-- WHAT IS EXPECTED --
Go through the material below line by line and count those containing "gear". Write the count and nothing more.
START INPUT DATA
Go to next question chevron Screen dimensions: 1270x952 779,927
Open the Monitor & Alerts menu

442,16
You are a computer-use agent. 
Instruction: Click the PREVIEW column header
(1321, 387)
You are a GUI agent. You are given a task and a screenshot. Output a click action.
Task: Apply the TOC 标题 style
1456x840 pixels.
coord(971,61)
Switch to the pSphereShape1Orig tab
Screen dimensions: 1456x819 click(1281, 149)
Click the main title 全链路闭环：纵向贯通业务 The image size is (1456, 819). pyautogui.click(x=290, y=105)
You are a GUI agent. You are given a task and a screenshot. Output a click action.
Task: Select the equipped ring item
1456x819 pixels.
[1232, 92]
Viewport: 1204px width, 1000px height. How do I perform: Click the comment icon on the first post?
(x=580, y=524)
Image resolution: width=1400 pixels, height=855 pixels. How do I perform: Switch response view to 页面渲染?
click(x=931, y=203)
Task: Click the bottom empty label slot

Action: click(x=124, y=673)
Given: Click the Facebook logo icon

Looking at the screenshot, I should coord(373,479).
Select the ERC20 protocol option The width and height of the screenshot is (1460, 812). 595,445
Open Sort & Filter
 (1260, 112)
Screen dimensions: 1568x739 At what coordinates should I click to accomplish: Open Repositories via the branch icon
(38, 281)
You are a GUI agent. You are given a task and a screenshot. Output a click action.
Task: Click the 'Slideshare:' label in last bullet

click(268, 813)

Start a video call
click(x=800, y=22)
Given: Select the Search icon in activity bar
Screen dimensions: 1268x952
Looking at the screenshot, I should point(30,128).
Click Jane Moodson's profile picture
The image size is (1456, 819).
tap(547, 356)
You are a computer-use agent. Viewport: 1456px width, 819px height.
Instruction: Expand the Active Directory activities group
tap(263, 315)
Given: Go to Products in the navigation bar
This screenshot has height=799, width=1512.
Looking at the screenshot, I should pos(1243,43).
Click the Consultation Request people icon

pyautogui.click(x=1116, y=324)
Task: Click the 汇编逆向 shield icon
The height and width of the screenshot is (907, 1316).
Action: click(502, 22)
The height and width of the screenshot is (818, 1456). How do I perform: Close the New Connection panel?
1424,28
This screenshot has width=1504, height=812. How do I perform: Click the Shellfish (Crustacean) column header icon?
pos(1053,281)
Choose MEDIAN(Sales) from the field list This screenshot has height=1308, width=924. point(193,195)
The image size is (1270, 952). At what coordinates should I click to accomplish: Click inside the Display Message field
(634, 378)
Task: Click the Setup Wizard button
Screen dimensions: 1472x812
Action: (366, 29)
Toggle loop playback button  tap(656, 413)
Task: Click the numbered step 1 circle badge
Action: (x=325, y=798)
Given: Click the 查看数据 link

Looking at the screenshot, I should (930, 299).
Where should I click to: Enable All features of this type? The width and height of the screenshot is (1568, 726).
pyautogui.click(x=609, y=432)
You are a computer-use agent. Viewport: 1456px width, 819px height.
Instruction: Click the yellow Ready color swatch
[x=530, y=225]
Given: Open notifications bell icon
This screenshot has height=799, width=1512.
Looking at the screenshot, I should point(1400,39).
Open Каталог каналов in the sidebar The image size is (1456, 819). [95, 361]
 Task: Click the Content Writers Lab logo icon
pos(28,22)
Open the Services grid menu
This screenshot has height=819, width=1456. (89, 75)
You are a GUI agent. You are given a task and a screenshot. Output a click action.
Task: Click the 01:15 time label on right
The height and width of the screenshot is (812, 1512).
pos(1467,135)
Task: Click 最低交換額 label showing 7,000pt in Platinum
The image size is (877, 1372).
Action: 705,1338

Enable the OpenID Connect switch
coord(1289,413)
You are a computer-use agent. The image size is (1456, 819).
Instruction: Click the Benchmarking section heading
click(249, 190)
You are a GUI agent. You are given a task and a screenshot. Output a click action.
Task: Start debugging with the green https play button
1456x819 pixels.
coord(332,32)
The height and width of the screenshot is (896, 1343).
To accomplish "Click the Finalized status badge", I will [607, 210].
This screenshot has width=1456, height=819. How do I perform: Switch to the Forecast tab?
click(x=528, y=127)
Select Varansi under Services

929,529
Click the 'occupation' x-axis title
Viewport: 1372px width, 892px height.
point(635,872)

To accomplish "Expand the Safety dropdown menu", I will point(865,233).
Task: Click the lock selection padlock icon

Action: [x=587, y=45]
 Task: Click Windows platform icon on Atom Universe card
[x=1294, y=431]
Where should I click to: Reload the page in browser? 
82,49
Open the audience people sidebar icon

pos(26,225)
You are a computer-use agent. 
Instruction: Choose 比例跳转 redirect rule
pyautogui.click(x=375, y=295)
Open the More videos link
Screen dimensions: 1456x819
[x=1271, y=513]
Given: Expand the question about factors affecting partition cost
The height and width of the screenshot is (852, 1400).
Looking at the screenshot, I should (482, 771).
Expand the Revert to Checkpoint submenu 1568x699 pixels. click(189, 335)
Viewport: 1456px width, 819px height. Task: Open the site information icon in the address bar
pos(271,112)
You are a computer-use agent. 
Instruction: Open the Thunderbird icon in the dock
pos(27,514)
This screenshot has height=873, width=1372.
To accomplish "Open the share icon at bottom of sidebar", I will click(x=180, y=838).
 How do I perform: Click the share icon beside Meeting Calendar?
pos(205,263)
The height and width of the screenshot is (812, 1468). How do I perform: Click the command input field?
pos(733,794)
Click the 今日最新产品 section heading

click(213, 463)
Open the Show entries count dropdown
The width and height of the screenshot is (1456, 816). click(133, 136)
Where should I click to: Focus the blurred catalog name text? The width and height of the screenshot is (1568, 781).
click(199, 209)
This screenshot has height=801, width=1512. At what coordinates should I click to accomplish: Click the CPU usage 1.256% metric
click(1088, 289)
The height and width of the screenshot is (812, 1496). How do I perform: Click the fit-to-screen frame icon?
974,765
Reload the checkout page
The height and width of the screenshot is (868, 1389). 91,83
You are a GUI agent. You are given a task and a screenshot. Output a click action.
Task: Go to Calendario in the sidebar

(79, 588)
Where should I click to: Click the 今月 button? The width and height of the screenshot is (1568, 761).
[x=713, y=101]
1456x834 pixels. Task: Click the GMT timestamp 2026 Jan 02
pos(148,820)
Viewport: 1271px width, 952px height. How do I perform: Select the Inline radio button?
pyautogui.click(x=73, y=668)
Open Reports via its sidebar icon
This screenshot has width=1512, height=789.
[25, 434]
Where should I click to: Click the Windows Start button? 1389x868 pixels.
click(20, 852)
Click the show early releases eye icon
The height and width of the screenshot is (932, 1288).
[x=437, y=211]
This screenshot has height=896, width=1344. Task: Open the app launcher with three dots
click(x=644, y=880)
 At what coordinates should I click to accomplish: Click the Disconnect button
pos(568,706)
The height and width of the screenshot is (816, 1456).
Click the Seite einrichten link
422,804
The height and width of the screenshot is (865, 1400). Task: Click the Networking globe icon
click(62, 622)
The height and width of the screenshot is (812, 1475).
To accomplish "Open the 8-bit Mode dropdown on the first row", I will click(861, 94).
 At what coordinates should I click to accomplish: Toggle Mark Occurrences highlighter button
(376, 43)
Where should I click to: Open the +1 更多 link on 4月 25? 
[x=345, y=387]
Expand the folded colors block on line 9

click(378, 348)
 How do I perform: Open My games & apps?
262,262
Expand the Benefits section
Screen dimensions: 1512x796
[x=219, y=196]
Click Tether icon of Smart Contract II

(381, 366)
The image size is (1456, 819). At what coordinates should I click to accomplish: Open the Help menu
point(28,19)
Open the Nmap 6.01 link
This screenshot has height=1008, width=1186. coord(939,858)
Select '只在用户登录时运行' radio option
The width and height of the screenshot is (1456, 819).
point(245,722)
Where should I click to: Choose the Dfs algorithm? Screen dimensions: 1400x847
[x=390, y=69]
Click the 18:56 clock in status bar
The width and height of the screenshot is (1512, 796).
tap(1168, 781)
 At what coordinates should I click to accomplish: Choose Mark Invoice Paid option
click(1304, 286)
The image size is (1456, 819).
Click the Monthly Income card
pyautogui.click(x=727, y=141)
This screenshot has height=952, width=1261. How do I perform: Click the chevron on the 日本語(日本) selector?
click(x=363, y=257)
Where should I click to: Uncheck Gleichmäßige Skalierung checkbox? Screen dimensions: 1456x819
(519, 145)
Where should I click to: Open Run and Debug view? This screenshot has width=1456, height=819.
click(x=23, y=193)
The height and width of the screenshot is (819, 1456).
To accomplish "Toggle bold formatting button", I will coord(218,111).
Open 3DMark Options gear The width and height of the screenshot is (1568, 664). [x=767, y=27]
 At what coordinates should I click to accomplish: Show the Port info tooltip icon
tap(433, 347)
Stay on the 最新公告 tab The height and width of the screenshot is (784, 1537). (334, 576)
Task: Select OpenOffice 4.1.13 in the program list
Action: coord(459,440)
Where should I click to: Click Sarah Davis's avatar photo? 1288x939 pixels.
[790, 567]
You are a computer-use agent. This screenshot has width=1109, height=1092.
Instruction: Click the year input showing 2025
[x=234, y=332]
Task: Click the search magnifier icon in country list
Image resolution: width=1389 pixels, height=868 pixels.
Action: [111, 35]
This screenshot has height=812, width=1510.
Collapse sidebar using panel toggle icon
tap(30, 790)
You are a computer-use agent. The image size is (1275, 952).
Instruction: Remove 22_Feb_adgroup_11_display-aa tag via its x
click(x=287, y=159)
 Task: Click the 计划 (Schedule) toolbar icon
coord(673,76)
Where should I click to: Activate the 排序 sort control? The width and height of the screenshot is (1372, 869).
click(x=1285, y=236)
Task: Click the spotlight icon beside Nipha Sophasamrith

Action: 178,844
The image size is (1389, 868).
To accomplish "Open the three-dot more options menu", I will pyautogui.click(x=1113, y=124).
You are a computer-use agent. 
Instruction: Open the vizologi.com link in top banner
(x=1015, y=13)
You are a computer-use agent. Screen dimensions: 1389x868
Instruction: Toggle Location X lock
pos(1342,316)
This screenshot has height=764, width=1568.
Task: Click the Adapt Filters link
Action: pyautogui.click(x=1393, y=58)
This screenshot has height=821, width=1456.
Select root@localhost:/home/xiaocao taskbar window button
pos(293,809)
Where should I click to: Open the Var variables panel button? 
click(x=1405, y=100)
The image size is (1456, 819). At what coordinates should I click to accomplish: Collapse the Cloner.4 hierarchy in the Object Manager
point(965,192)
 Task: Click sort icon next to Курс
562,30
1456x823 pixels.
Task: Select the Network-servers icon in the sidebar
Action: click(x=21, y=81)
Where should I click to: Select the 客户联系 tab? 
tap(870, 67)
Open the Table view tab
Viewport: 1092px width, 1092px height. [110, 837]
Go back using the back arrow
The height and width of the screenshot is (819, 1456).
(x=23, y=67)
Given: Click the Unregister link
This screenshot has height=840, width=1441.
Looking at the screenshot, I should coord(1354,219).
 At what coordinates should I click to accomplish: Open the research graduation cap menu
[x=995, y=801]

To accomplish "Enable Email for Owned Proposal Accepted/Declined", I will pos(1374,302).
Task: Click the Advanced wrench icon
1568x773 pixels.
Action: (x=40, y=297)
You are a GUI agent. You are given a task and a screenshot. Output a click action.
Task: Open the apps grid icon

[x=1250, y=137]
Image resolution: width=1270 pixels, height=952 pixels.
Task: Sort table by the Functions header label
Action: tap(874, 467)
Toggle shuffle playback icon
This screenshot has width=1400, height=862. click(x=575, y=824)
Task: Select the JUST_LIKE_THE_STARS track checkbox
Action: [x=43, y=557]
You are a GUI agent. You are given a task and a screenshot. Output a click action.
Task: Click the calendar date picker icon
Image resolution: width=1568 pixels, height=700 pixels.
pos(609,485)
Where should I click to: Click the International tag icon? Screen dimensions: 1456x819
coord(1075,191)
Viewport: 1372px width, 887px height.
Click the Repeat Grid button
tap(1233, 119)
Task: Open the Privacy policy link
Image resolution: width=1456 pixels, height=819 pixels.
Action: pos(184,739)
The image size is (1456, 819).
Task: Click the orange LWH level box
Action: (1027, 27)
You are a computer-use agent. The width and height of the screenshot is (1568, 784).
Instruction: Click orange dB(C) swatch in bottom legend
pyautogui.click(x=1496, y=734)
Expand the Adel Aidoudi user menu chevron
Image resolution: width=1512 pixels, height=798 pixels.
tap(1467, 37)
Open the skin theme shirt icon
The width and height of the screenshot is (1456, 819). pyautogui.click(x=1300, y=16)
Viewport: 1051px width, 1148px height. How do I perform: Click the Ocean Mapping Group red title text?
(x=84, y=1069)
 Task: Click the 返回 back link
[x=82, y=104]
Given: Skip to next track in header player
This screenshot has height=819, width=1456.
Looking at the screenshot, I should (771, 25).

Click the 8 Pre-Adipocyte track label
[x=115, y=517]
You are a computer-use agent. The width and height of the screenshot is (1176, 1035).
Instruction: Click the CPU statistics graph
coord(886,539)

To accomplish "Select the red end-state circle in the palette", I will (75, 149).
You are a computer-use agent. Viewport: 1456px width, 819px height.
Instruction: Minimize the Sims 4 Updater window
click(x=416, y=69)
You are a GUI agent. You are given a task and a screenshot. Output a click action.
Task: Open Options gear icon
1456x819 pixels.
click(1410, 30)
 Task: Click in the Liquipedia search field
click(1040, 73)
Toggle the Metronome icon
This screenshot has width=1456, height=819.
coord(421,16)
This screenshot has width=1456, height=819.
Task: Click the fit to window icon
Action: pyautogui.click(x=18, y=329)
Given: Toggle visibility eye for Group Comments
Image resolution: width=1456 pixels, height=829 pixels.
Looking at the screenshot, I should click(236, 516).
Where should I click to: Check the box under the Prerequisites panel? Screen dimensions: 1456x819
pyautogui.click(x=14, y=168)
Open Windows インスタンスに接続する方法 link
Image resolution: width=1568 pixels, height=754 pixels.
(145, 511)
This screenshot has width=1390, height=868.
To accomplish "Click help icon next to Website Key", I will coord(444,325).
END INPUT DATA
-- ANSWER TO THE EXERCISE --
2